%%
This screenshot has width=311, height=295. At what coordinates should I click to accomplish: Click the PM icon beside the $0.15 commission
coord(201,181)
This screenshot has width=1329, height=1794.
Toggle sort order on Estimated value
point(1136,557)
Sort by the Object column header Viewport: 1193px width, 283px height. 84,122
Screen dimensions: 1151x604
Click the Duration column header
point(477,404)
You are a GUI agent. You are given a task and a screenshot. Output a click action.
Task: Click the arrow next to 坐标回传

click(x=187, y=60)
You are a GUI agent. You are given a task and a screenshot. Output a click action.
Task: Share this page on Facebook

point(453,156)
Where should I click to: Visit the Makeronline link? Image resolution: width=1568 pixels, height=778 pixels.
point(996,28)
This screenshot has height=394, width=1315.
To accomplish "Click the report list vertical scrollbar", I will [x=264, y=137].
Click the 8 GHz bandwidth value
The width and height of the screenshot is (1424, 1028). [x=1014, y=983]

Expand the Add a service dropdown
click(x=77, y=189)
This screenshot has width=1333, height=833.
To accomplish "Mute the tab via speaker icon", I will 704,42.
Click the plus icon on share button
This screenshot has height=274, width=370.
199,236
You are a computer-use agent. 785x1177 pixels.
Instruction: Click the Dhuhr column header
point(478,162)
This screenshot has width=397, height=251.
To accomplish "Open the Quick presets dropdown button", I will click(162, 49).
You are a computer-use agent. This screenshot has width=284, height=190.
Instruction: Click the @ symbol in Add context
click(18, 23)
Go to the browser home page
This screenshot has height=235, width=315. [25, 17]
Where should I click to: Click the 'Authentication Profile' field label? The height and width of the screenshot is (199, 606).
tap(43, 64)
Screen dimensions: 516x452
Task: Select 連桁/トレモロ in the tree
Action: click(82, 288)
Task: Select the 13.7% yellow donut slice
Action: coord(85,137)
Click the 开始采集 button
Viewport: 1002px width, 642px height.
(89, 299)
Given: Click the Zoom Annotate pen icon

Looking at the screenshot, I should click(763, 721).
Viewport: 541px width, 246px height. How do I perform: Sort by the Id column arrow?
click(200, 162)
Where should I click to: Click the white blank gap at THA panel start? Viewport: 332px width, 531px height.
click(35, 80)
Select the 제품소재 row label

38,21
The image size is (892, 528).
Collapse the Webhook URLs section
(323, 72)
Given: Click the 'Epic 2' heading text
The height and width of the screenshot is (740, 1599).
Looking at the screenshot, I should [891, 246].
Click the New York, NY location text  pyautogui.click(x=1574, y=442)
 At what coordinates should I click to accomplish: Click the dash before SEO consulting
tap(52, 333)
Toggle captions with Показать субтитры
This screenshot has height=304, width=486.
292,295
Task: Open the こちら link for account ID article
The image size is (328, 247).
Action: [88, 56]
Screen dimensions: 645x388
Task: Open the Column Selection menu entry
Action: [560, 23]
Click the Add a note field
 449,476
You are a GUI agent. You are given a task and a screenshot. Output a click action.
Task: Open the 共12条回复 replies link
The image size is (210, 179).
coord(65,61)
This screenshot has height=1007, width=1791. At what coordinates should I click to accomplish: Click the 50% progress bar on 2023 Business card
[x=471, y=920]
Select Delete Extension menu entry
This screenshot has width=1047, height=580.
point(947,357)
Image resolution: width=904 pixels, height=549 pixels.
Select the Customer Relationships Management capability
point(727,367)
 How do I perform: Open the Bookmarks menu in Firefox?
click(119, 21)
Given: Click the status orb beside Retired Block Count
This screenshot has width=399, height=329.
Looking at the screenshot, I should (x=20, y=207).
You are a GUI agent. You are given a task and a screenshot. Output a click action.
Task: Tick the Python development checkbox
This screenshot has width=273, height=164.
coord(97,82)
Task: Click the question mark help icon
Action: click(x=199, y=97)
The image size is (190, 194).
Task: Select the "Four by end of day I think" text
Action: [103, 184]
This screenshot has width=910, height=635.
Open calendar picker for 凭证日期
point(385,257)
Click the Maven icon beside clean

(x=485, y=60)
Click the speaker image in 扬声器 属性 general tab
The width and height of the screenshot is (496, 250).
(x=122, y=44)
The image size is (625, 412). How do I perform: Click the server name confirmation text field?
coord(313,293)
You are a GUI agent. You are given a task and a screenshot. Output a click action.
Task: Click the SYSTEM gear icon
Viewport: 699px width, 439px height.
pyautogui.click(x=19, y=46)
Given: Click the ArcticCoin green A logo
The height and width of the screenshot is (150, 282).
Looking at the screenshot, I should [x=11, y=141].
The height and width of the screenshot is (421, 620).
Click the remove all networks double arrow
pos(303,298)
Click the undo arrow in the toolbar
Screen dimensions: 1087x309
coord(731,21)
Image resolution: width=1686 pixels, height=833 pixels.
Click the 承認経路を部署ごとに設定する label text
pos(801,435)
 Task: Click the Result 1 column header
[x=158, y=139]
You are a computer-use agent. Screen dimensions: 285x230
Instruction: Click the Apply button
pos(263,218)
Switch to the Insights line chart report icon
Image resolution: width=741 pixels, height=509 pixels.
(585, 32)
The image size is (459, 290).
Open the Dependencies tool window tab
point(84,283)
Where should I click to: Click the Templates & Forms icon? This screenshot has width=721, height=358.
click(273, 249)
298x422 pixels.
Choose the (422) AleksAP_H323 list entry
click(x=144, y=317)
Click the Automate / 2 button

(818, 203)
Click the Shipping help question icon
%%
Task instructions >> Transcribe the full listing above without leaving anything out.

Response >>
This screenshot has width=311, height=295. At what coordinates should I click to accomplish: Click the PM icon beside the $0.15 commission
coord(201,181)
This screenshot has width=1329, height=1794.
Toggle sort order on Estimated value
point(1136,557)
Sort by the Object column header Viewport: 1193px width, 283px height. 84,122
Screen dimensions: 1151x604
Click the Duration column header
point(477,404)
You are a GUI agent. You are given a task and a screenshot. Output a click action.
Task: Click the arrow next to 坐标回传

click(x=187, y=60)
You are a GUI agent. You are given a task and a screenshot. Output a click action.
Task: Share this page on Facebook

point(453,156)
Where should I click to: Visit the Makeronline link? Image resolution: width=1568 pixels, height=778 pixels.
point(996,28)
This screenshot has height=394, width=1315.
To accomplish "Click the report list vertical scrollbar", I will [x=264, y=137].
Click the 8 GHz bandwidth value
The width and height of the screenshot is (1424, 1028). [x=1014, y=983]

Expand the Add a service dropdown
click(x=77, y=189)
This screenshot has width=1333, height=833.
To accomplish "Mute the tab via speaker icon", I will 704,42.
Click the plus icon on share button
This screenshot has height=274, width=370.
199,236
You are a computer-use agent. 785x1177 pixels.
Instruction: Click the Dhuhr column header
point(478,162)
This screenshot has width=397, height=251.
To accomplish "Open the Quick presets dropdown button", I will click(162, 49).
You are a computer-use agent. This screenshot has width=284, height=190.
Instruction: Click the @ symbol in Add context
click(18, 23)
Go to the browser home page
This screenshot has height=235, width=315. [25, 17]
Where should I click to: Click the 'Authentication Profile' field label? The height and width of the screenshot is (199, 606).
tap(43, 64)
Screen dimensions: 516x452
Task: Select 連桁/トレモロ in the tree
Action: click(82, 288)
Task: Select the 13.7% yellow donut slice
Action: coord(85,137)
Click the 开始采集 button
Viewport: 1002px width, 642px height.
(89, 299)
Given: Click the Zoom Annotate pen icon

Looking at the screenshot, I should click(763, 721).
Viewport: 541px width, 246px height. How do I perform: Sort by the Id column arrow?
click(200, 162)
Where should I click to: Click the white blank gap at THA panel start? Viewport: 332px width, 531px height.
click(35, 80)
Select the 제품소재 row label

38,21
The image size is (892, 528).
Collapse the Webhook URLs section
(323, 72)
Given: Click the 'Epic 2' heading text
The height and width of the screenshot is (740, 1599).
Looking at the screenshot, I should [891, 246].
Click the New York, NY location text  pyautogui.click(x=1574, y=442)
 At what coordinates should I click to accomplish: Click the dash before SEO consulting
tap(52, 333)
Toggle captions with Показать субтитры
This screenshot has height=304, width=486.
292,295
Task: Open the こちら link for account ID article
The image size is (328, 247).
Action: [88, 56]
Screen dimensions: 645x388
Task: Open the Column Selection menu entry
Action: [560, 23]
Click the Add a note field
 449,476
You are a GUI agent. You are given a task and a screenshot. Output a click action.
Task: Open the 共12条回复 replies link
The image size is (210, 179).
coord(65,61)
This screenshot has height=1007, width=1791. At what coordinates should I click to accomplish: Click the 50% progress bar on 2023 Business card
[x=471, y=920]
Select Delete Extension menu entry
This screenshot has width=1047, height=580.
point(947,357)
Image resolution: width=904 pixels, height=549 pixels.
Select the Customer Relationships Management capability
point(727,367)
 How do I perform: Open the Bookmarks menu in Firefox?
click(119, 21)
Given: Click the status orb beside Retired Block Count
This screenshot has width=399, height=329.
Looking at the screenshot, I should (x=20, y=207).
You are a GUI agent. You are given a task and a screenshot. Output a click action.
Task: Tick the Python development checkbox
This screenshot has width=273, height=164.
coord(97,82)
Task: Click the question mark help icon
Action: click(x=199, y=97)
The image size is (190, 194).
Task: Select the "Four by end of day I think" text
Action: [103, 184]
This screenshot has width=910, height=635.
Open calendar picker for 凭证日期
point(385,257)
Click the Maven icon beside clean

(x=485, y=60)
Click the speaker image in 扬声器 属性 general tab
The width and height of the screenshot is (496, 250).
(x=122, y=44)
The image size is (625, 412). How do I perform: Click the server name confirmation text field?
coord(313,293)
You are a GUI agent. You are given a task and a screenshot. Output a click action.
Task: Click the SYSTEM gear icon
Viewport: 699px width, 439px height.
pyautogui.click(x=19, y=46)
Given: Click the ArcticCoin green A logo
The height and width of the screenshot is (150, 282).
Looking at the screenshot, I should [x=11, y=141].
The height and width of the screenshot is (421, 620).
Click the remove all networks double arrow
pos(303,298)
Click the undo arrow in the toolbar
Screen dimensions: 1087x309
coord(731,21)
Image resolution: width=1686 pixels, height=833 pixels.
Click the 承認経路を部署ごとに設定する label text
pos(801,435)
 Task: Click the Result 1 column header
[x=158, y=139]
You are a computer-use agent. Screen dimensions: 285x230
Instruction: Click the Apply button
pos(263,218)
Switch to the Insights line chart report icon
Image resolution: width=741 pixels, height=509 pixels.
(585, 32)
The image size is (459, 290).
Open the Dependencies tool window tab
point(84,283)
Where should I click to: Click the Templates & Forms icon? This screenshot has width=721, height=358.
click(273, 249)
298x422 pixels.
Choose the (422) AleksAP_H323 list entry
click(x=144, y=317)
Click the Automate / 2 button

(818, 203)
Click the Shipping help question icon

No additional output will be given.